Может, это произошло из-за недоразумения. Его, Билли, избрал ангел памяти — вследствие глупой ошибки, неверно истолкованной шутки. Магия с использованием образцов, а не чужеродное величие придонных щупалец.

— Это неважно, — сказал Дейн, к удивлению Билли, он не думал, что Дейн слышит его. — Как, по-твоему, избирают мессий?

Дейн был настоящим участником всего, он действительно вошел в это и снова вышел, и вера его была истинной.

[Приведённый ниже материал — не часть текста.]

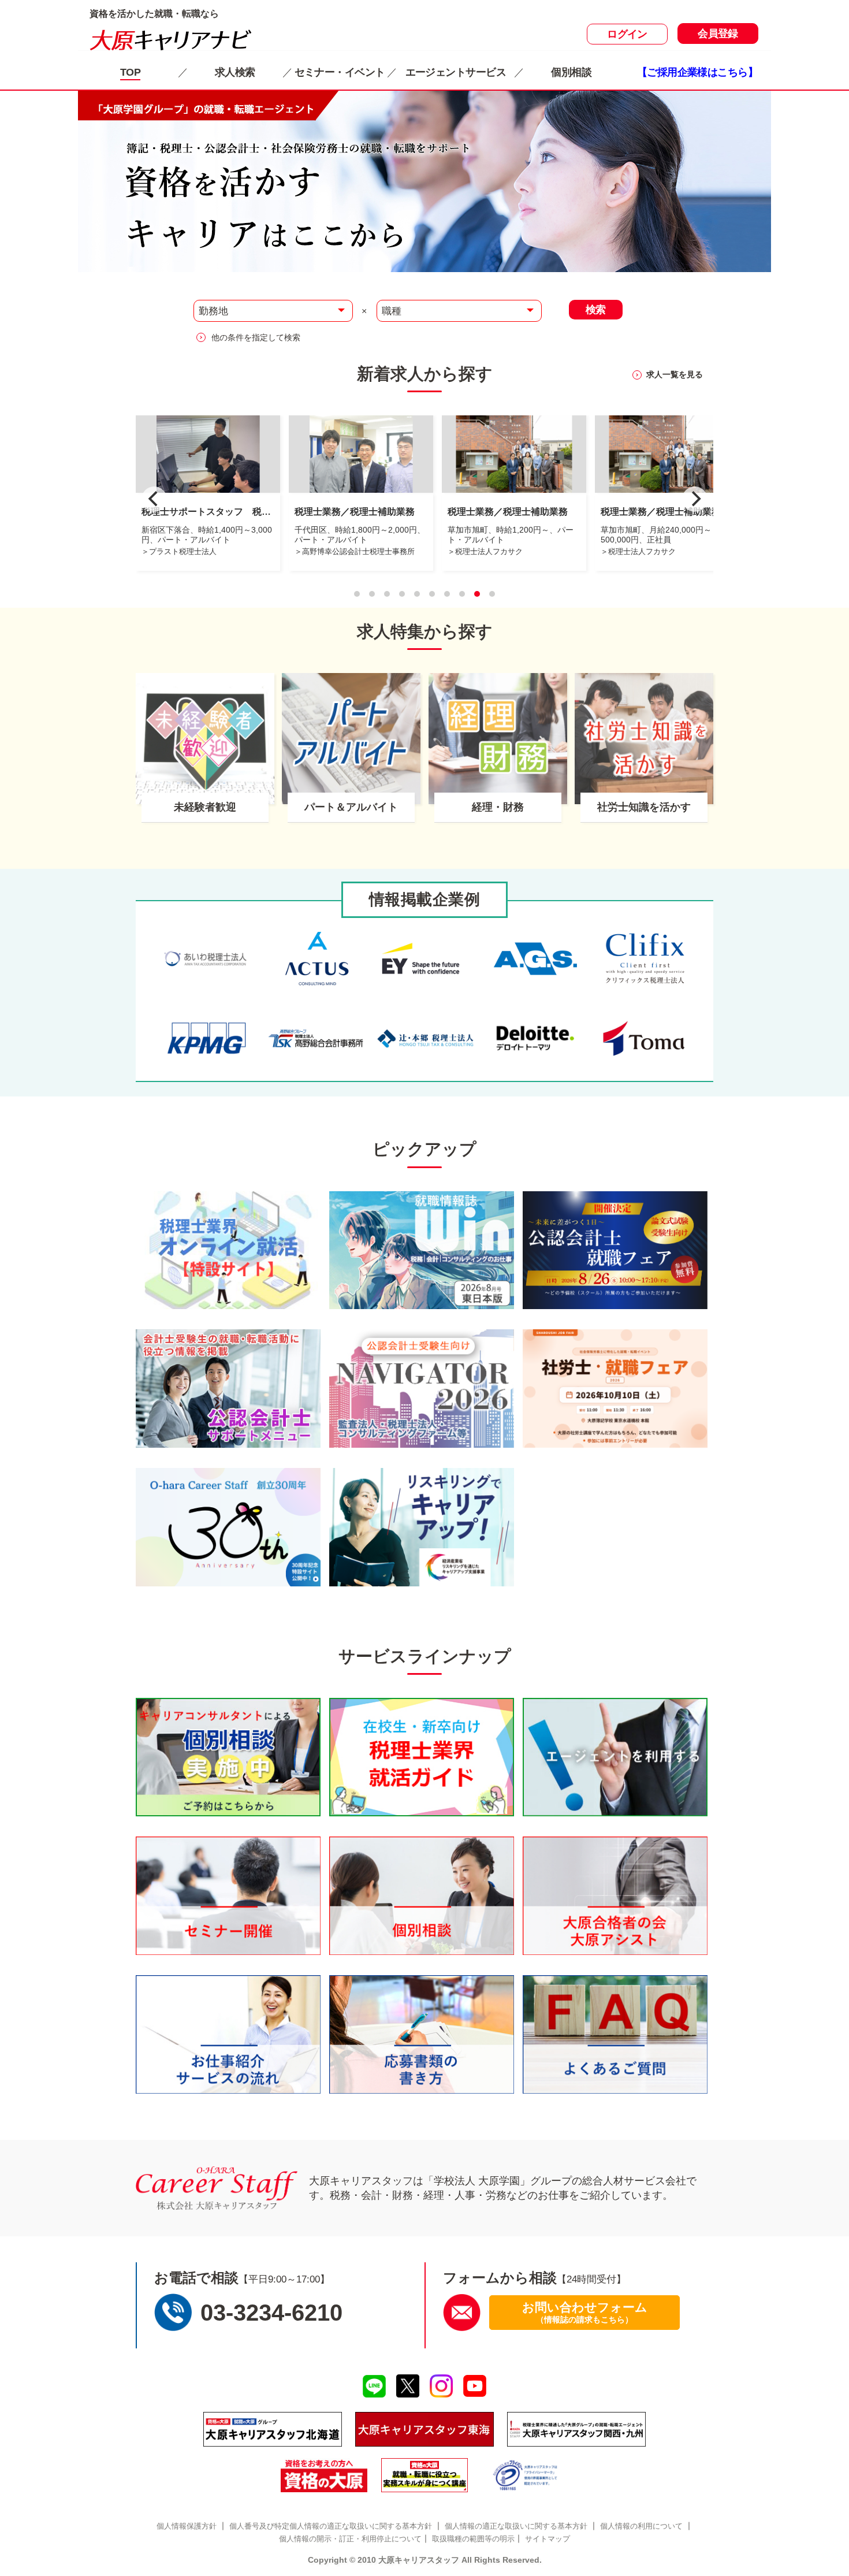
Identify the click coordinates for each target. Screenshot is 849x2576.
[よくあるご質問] (615, 2034)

Можно было надеяться, что этого достаточно, что воссоединение верующего с объектом верования избавит мир от сгорания. И что лондонмантам — которые потерпели неудачу в попытке не допустить такого конца, предложив себя в качестве спасителей, которые поверили наконец, что Билли и Дейн не намереваются сжечь спрута, которые вручили судьбу глубоководного бога в руки его приверженца и своего рода пророка, — возможно, удастся предотвратить худшее. Но…

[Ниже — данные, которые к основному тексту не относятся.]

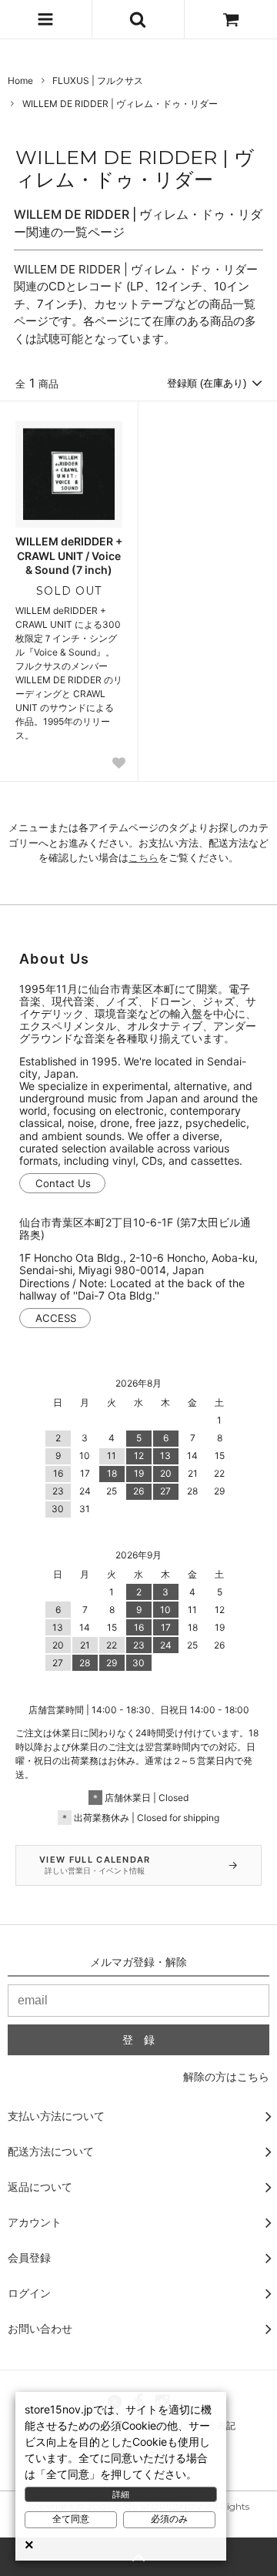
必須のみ (169, 2519)
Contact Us (63, 1183)
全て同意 (70, 2519)
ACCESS (55, 1318)
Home (20, 80)
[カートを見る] (231, 19)
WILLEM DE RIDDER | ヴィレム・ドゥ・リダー (120, 103)
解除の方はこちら (226, 2076)
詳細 (120, 2494)
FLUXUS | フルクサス (97, 80)
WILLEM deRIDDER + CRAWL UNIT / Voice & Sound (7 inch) (68, 555)
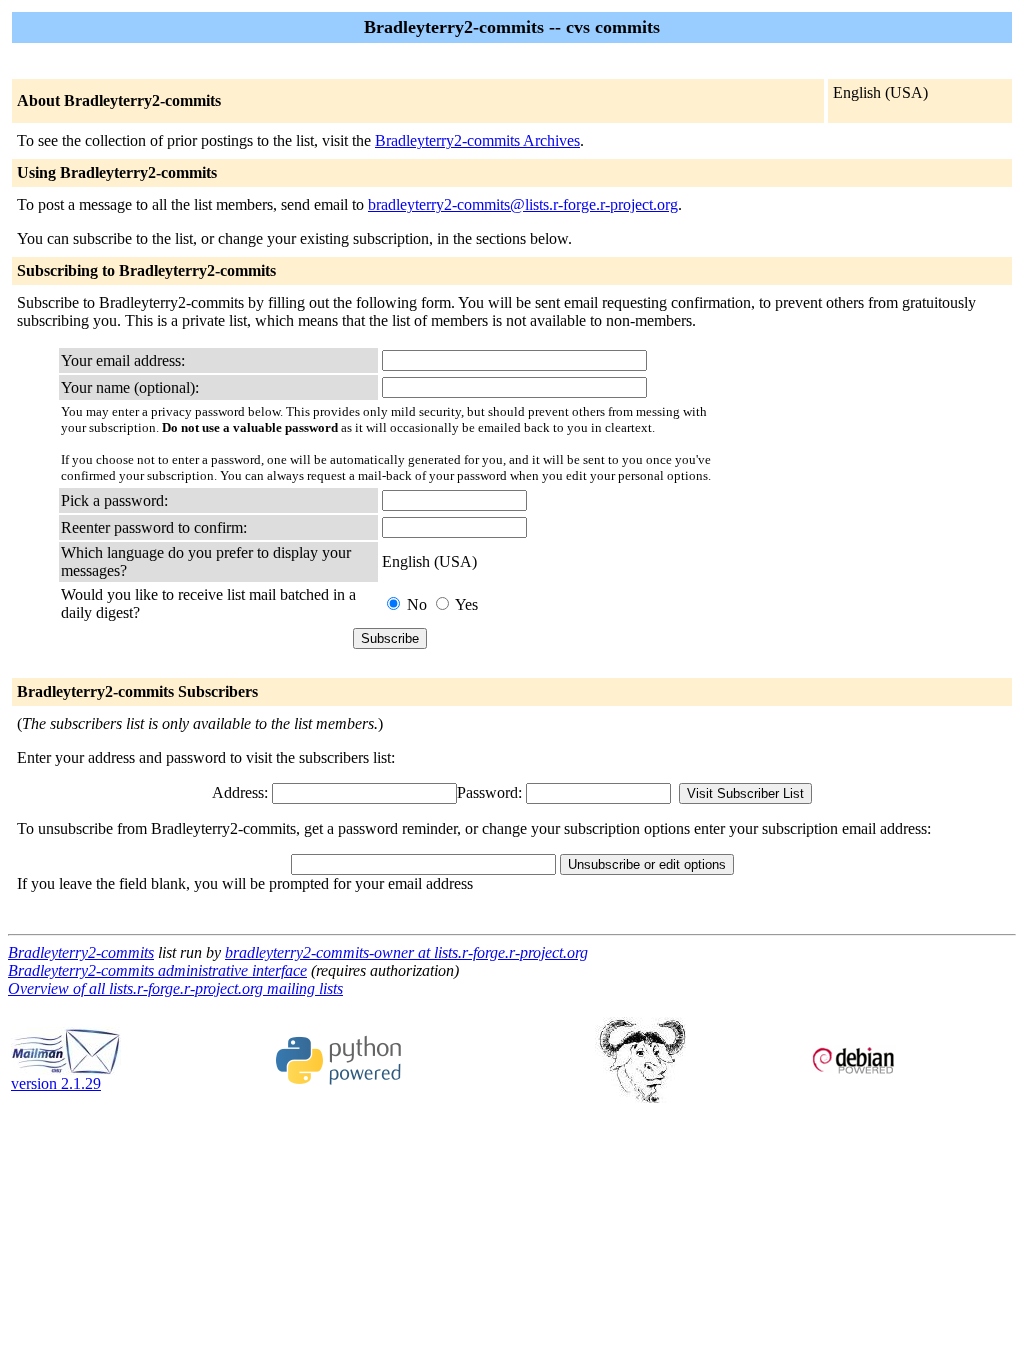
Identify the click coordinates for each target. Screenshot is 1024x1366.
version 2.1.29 (56, 1083)
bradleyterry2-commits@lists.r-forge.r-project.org (523, 204)
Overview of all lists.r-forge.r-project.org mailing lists (175, 988)
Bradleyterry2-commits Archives (477, 140)
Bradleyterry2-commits (81, 952)
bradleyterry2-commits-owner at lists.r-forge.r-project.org (406, 952)
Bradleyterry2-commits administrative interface (157, 970)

— Ничего не изменилось, — сказал Билли, уверенный, что не надо быть лжеизбранником ангела, как он сам, чтобы это почувствовать.

В Лондоне было по-прежнему нехорошо. Слышалось постоянное напряженное гудение города — продолжение не просто битв, но битв определенного рода, — ощущался ужас от происходящего.

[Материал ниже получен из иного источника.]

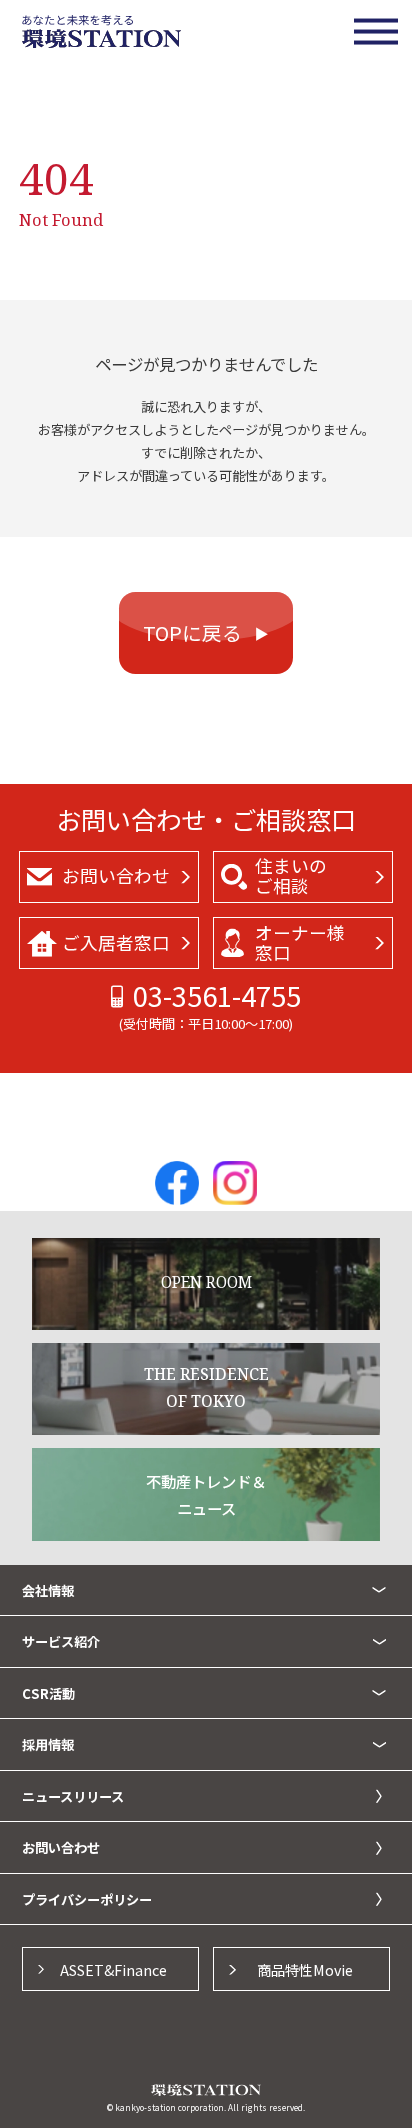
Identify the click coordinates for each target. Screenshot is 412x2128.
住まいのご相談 (291, 875)
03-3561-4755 (217, 995)
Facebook (177, 1183)
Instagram (235, 1183)
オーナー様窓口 (300, 942)
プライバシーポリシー (87, 1899)
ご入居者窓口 (116, 942)
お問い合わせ (116, 875)
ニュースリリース (73, 1796)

Всему сущему по-прежнему предстояло сгореть.

Саира сидела, и вся ее поза говорила о поражении. Она беспокойно возилась с кирпичами, скрепленными раствором, — куском стены, в которой осталась рана. Она их месила. В ее руках, при ее магическом умении, все разрозненные обломки, стружки, частицы Лондона оказывались пластическим материалом. Саира сминала и растягивала кирпичи, и те беззвучно вдавливались в соседние. Погружая в них пальцы, она превращала этот материал в другую порцию Лондона — в кучу оберток от продуктов, в узел трубопровода, в оторванный поручень, в автомобильный глушитель.

— Что теперь?

Эти слова, наконец-то прозвучавшие, исходили от Саиры, но могли бы принадлежать любому из них. Женщина протянула вверх руку, и Билли помог ей встать на ноги. Ее ладонь была липкой от лондонского жира.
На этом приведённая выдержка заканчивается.